Nothing may be left out or changed. Print every entry.

***** Records to use *****

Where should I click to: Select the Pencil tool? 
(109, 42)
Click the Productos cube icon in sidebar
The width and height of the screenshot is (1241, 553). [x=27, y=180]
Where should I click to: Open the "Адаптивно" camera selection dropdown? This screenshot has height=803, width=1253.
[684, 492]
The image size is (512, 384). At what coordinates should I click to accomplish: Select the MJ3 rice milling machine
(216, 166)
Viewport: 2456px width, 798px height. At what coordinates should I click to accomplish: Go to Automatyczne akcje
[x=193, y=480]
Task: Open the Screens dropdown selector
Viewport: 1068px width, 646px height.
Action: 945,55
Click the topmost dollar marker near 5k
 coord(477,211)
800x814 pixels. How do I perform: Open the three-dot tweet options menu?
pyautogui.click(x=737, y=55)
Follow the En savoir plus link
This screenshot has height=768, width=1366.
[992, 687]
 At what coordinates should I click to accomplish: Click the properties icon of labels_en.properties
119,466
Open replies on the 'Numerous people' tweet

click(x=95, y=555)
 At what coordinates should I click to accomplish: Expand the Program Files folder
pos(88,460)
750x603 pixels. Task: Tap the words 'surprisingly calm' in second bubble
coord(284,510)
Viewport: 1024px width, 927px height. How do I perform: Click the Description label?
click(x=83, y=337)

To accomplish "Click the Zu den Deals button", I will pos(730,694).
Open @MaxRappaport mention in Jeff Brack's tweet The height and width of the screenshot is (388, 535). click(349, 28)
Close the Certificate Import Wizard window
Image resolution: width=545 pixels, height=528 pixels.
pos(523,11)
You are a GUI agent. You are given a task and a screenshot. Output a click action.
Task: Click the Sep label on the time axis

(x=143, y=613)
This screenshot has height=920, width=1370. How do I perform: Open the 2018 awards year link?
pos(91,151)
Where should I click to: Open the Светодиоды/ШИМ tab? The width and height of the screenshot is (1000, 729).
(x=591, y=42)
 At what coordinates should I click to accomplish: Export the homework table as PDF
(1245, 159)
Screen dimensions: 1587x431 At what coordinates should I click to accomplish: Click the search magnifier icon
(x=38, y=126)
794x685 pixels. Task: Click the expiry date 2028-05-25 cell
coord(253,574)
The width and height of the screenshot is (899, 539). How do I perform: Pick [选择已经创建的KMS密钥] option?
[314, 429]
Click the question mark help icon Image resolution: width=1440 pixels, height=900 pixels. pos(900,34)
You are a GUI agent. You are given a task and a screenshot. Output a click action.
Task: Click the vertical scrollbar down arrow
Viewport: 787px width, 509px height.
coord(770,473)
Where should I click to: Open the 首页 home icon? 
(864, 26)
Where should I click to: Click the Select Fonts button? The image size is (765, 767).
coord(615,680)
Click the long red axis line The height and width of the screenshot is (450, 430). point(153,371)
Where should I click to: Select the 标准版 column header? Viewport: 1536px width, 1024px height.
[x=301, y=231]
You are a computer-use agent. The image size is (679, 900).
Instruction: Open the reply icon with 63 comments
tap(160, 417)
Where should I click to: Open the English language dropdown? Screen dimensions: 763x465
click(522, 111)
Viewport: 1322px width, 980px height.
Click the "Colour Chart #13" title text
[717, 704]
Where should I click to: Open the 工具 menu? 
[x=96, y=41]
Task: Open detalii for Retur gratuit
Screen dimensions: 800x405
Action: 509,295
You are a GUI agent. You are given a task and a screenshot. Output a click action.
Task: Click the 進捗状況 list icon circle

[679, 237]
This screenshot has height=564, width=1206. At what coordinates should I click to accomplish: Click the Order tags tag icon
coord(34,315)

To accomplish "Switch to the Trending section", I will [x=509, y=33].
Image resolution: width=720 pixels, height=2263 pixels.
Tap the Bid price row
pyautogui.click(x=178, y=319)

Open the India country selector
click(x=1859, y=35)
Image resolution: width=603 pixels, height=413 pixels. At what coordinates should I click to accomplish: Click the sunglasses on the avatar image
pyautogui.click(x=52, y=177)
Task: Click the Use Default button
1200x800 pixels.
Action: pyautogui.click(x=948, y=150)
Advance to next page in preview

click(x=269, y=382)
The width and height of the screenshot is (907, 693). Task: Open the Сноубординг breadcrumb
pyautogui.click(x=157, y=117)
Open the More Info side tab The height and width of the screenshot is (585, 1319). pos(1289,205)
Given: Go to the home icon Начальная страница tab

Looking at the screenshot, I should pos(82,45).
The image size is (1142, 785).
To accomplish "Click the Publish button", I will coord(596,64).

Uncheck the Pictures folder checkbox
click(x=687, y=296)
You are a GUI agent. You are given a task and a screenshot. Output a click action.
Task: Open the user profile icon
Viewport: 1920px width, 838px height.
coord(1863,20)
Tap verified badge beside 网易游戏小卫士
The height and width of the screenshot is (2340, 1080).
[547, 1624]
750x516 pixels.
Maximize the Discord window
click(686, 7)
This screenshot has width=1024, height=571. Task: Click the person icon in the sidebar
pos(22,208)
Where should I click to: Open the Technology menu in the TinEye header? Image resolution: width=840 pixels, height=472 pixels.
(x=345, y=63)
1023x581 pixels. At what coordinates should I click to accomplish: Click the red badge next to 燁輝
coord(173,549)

*****

* **Answer to this problem**:
Where should I click to: Select the Pencil tool? 
(109, 42)
Click the Productos cube icon in sidebar
The width and height of the screenshot is (1241, 553). [x=27, y=180]
Where should I click to: Open the "Адаптивно" camera selection dropdown? This screenshot has height=803, width=1253.
[684, 492]
The image size is (512, 384). At what coordinates should I click to accomplish: Select the MJ3 rice milling machine
(216, 166)
Viewport: 2456px width, 798px height. At what coordinates should I click to accomplish: Go to Automatyczne akcje
[x=193, y=480]
Task: Open the Screens dropdown selector
Viewport: 1068px width, 646px height.
Action: 945,55
Click the topmost dollar marker near 5k
 coord(477,211)
800x814 pixels. How do I perform: Open the three-dot tweet options menu?
pyautogui.click(x=737, y=55)
Follow the En savoir plus link
This screenshot has height=768, width=1366.
[992, 687]
 At what coordinates should I click to accomplish: Click the properties icon of labels_en.properties
119,466
Open replies on the 'Numerous people' tweet

click(x=95, y=555)
 At what coordinates should I click to accomplish: Expand the Program Files folder
pos(88,460)
750x603 pixels. Task: Tap the words 'surprisingly calm' in second bubble
coord(284,510)
Viewport: 1024px width, 927px height. How do I perform: Click the Description label?
click(x=83, y=337)

To accomplish "Click the Zu den Deals button", I will pos(730,694).
Open @MaxRappaport mention in Jeff Brack's tweet The height and width of the screenshot is (388, 535). click(349, 28)
Close the Certificate Import Wizard window
Image resolution: width=545 pixels, height=528 pixels.
pos(523,11)
You are a GUI agent. You are given a task and a screenshot. Output a click action.
Task: Click the Sep label on the time axis

(x=143, y=613)
This screenshot has height=920, width=1370. How do I perform: Open the 2018 awards year link?
pos(91,151)
Where should I click to: Open the Светодиоды/ШИМ tab? The width and height of the screenshot is (1000, 729).
(x=591, y=42)
 At what coordinates should I click to accomplish: Export the homework table as PDF
(1245, 159)
Screen dimensions: 1587x431 At what coordinates should I click to accomplish: Click the search magnifier icon
(x=38, y=126)
794x685 pixels. Task: Click the expiry date 2028-05-25 cell
coord(253,574)
The width and height of the screenshot is (899, 539). How do I perform: Pick [选择已经创建的KMS密钥] option?
[314, 429]
Click the question mark help icon Image resolution: width=1440 pixels, height=900 pixels. pos(900,34)
You are a GUI agent. You are given a task and a screenshot. Output a click action.
Task: Click the vertical scrollbar down arrow
Viewport: 787px width, 509px height.
coord(770,473)
Where should I click to: Open the 首页 home icon? 
(864, 26)
Where should I click to: Click the Select Fonts button? The image size is (765, 767).
coord(615,680)
Click the long red axis line The height and width of the screenshot is (450, 430). point(153,371)
Where should I click to: Select the 标准版 column header? Viewport: 1536px width, 1024px height.
[x=301, y=231]
You are a computer-use agent. The image size is (679, 900).
Instruction: Open the reply icon with 63 comments
tap(160, 417)
Where should I click to: Open the English language dropdown? Screen dimensions: 763x465
click(522, 111)
Viewport: 1322px width, 980px height.
Click the "Colour Chart #13" title text
[717, 704]
Where should I click to: Open the 工具 menu? 
[x=96, y=41]
Task: Open detalii for Retur gratuit
Screen dimensions: 800x405
Action: 509,295
You are a GUI agent. You are given a task and a screenshot. Output a click action.
Task: Click the 進捗状況 list icon circle

[679, 237]
This screenshot has height=564, width=1206. At what coordinates should I click to accomplish: Click the Order tags tag icon
coord(34,315)

To accomplish "Switch to the Trending section", I will [x=509, y=33].
Image resolution: width=720 pixels, height=2263 pixels.
Tap the Bid price row
pyautogui.click(x=178, y=319)

Open the India country selector
click(x=1859, y=35)
Image resolution: width=603 pixels, height=413 pixels. At what coordinates should I click to accomplish: Click the sunglasses on the avatar image
pyautogui.click(x=52, y=177)
Task: Click the Use Default button
1200x800 pixels.
Action: pyautogui.click(x=948, y=150)
Advance to next page in preview

click(x=269, y=382)
The width and height of the screenshot is (907, 693). Task: Open the Сноубординг breadcrumb
pyautogui.click(x=157, y=117)
Open the More Info side tab The height and width of the screenshot is (585, 1319). pos(1289,205)
Given: Go to the home icon Начальная страница tab

Looking at the screenshot, I should pos(82,45).
The image size is (1142, 785).
To accomplish "Click the Publish button", I will coord(596,64).

Uncheck the Pictures folder checkbox
click(x=687, y=296)
You are a GUI agent. You are given a task and a screenshot. Output a click action.
Task: Open the user profile icon
Viewport: 1920px width, 838px height.
coord(1863,20)
Tap verified badge beside 网易游戏小卫士
The height and width of the screenshot is (2340, 1080).
[547, 1624]
750x516 pixels.
Maximize the Discord window
click(686, 7)
This screenshot has width=1024, height=571. Task: Click the person icon in the sidebar
pos(22,208)
Where should I click to: Open the Technology menu in the TinEye header? Image resolution: width=840 pixels, height=472 pixels.
(x=345, y=63)
1023x581 pixels. At what coordinates should I click to accomplish: Click the red badge next to 燁輝
coord(173,549)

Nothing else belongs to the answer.